As the crisis evolved, clinical trials and research at medical institutions in Japan began to be greatly affected. In April and May, DIA Japan convened a series of online workshops that brought together industry, government, and academia to share the following insights.

Key Takeaways:

  • Different interpretations of risk caused by COVID-19 among sponsors have resulted in inconsistency in decisions to continue or suspend clinical trials in Japan.
  • Source data verification and monitoring are among the aspects of clinical trials most negatively impacted by COVID-19, but some of these impacts have been and may continue to be ameliorated by the growing application of remote and digital tools.
  • This pandemic has also highlighted the importance of crisis management strategies and skills that require further examination and improvement to ensure a better response to future crises.

Risk Perception Among Sponsors

The differences in risk perception among clinical sponsors during the COVID-19 crisis have been clear. Clinical trial monitors who have visited clinical sites seem to have had a low level of awareness regarding the risk of being infected, and even the risk that they themselves may spread the virus to clinical sites, during the COVID-19 crisis. With such different risk perception among sponsors, decisions to continue or to suspend clinical trials have been inconsistent. As a result, medical institutions have had difficulty managing clinical trials and clinical research during the crisis.

Challenges for SDV and IRBs

Challenges in conducting clinical trials during COVID-19 such as effective use of remote monitoring and Source Data Verification (SDV), Institutional Review Board (IRB) management, protocol deviations, investigational product supply, and continued use of paper-based documentation, have emerged in this pandemic.

Where facility visits are restricted by the Japanese government’s declaration of emergency, clinical monitors have been relying on digital means for remote monitoring and SDV. The number of medical institutions that can directly access electronic medical records is still limited; institutions that do not have such access must follow a time-intensive process of checking original documents online or by telephone. This lack of access to electronic medical records highlights the delay in healthcare digitalization and computerization, and industry’s continuing reliance on paper-based documentation, in Japan.

One panelist, a physician with an extensive knowledge of clinical trials, suggested that SDV may not actually be necessary because medical institutions can be trusted to proceed without it. A panelist from a pharmaceutical company concurred, noting that sponsors assess and select clinical sites through a thorough facility survey. It was clear from these discussions that further review of SDV in Japan is required.

Other panelists pointed out that in terms of IRB operations, the handling of deviations, and the delivery of investigational drugs, notifications from regulatory and other authorities have been issued in a timely manner according to relevant needs. A representative of PMDA also described how information on COVID-19 has been disseminated in Japan and overseas. Citing safety issues with anti-cancer drugs, another panelist stressed that the delivery of investigational drugs must be carefully planned and implemented to ensure patient safety.

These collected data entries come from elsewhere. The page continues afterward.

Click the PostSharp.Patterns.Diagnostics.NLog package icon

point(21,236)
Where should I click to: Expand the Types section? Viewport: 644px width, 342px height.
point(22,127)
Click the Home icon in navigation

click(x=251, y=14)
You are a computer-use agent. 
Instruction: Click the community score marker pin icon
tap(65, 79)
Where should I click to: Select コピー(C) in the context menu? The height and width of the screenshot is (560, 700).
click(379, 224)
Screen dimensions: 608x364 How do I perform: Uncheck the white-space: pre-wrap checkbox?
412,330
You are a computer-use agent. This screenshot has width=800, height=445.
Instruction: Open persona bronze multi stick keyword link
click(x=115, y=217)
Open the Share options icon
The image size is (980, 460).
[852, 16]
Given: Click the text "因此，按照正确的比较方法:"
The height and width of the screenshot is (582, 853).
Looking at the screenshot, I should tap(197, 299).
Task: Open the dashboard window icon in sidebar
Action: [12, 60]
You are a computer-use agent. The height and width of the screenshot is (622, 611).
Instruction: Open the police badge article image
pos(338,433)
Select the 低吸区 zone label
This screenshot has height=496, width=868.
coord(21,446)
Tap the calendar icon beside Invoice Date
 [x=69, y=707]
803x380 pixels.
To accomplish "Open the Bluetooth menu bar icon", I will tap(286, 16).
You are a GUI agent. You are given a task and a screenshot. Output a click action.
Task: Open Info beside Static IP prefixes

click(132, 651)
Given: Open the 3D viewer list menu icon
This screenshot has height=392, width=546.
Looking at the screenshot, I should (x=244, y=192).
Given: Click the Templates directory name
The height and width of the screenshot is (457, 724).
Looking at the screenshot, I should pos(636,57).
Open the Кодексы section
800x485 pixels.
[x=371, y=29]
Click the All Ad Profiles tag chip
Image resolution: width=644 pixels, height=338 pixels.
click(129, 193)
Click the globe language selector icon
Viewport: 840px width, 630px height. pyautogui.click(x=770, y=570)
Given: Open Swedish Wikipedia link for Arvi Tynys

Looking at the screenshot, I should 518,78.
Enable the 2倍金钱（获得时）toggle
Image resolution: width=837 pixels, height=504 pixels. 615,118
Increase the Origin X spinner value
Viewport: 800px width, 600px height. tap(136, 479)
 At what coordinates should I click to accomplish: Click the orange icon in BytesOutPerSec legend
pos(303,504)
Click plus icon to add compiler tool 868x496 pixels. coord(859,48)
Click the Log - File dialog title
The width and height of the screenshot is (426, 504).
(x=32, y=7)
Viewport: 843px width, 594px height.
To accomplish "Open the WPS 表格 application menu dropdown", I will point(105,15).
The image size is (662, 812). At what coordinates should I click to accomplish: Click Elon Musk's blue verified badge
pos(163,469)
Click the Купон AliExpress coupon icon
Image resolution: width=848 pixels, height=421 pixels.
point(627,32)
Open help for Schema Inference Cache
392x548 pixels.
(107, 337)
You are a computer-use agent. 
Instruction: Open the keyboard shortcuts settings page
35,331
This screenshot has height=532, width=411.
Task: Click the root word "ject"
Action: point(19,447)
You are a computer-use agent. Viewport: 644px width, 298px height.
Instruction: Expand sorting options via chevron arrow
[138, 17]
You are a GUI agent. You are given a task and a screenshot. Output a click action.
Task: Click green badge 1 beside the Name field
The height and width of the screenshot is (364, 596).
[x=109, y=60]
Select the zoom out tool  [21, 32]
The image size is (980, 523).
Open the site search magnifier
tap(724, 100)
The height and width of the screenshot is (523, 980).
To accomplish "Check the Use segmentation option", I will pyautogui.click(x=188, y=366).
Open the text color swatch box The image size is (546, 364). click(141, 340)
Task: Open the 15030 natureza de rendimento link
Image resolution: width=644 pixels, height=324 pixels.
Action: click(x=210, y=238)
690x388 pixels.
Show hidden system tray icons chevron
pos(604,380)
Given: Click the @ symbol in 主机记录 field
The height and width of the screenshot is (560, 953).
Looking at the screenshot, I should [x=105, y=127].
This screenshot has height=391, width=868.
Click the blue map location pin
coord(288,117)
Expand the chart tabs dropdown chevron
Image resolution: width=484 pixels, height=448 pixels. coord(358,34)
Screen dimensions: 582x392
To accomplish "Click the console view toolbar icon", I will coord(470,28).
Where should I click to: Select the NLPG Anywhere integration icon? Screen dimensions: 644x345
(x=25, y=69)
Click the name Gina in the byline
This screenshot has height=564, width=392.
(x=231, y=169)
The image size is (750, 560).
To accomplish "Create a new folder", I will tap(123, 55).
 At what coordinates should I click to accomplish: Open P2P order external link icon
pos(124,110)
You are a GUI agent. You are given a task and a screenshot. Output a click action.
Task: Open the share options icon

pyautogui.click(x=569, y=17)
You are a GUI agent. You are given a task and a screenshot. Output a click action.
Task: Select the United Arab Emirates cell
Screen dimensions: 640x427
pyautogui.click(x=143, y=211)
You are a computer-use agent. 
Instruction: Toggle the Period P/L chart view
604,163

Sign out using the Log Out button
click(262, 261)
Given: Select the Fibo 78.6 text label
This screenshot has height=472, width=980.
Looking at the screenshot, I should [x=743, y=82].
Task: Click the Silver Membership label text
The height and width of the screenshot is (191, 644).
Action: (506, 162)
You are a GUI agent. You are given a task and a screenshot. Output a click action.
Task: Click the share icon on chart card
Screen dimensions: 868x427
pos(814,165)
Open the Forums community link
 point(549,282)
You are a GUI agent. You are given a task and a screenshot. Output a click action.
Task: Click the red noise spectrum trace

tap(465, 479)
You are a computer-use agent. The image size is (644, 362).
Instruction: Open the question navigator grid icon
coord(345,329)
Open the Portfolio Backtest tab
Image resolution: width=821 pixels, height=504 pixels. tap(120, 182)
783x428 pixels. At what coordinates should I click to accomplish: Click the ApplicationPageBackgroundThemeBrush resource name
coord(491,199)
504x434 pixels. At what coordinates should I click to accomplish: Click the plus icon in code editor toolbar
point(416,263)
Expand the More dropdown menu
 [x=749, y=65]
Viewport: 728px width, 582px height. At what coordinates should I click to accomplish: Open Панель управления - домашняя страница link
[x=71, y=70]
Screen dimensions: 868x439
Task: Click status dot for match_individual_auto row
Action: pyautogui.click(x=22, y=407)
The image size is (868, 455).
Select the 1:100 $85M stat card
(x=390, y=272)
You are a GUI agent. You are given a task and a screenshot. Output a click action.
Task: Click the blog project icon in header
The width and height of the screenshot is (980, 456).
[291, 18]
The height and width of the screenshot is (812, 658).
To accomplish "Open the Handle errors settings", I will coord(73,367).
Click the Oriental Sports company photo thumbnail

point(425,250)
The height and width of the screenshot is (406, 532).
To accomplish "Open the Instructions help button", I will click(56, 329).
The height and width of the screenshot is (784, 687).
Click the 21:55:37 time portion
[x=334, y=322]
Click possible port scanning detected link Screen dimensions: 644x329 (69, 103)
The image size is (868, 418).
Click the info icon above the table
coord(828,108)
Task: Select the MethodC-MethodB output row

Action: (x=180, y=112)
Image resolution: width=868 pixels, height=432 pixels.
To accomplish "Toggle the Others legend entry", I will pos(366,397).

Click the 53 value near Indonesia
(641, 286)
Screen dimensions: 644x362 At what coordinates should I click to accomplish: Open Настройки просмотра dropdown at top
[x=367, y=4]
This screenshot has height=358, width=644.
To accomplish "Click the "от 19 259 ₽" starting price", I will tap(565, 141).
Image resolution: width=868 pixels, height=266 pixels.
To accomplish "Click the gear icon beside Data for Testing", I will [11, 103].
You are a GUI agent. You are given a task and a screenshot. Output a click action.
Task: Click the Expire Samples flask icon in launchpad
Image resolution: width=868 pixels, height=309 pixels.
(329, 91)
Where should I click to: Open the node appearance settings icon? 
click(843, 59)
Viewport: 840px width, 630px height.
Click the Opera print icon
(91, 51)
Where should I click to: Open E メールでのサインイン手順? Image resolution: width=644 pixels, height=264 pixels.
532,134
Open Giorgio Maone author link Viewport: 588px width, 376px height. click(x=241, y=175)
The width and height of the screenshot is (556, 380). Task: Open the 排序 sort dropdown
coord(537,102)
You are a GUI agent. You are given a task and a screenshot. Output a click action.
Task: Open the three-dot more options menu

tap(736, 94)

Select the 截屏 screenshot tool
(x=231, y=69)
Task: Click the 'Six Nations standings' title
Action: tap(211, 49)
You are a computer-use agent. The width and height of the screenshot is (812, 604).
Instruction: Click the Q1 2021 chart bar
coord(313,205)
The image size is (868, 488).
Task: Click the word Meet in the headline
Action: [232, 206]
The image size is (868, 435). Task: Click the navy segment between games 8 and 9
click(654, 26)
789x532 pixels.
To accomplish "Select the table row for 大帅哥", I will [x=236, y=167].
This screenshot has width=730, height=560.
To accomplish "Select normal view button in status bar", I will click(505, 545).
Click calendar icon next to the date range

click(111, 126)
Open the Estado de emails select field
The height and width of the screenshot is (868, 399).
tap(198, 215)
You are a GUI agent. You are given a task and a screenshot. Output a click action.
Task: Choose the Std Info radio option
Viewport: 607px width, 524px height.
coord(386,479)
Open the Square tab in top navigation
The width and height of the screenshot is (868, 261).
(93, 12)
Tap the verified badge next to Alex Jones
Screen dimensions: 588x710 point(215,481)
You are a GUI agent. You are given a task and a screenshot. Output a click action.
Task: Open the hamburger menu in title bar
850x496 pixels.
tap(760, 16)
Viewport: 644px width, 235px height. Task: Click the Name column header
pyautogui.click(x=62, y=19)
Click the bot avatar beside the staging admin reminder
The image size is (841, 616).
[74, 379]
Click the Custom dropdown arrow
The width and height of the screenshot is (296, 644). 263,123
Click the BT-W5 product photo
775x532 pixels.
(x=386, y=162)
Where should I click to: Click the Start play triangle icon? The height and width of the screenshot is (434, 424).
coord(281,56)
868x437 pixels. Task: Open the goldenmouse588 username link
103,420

Audience Polls and Responses

The audience were asked to respond to real-time polling questions throughout these webinars.

One question asked the audience whether they felt the countermeasures employed in response to COVID-19 could become standard practice in the future. In terms of IRB reviews carried out via eMail, 76% of attendees felt this countermeasure could become standard while 24% did not. In the ensuing discussion, some institutions favored eMail-based deliberations while others stressed the importance of gaining consensus through in-person or web-based meetings.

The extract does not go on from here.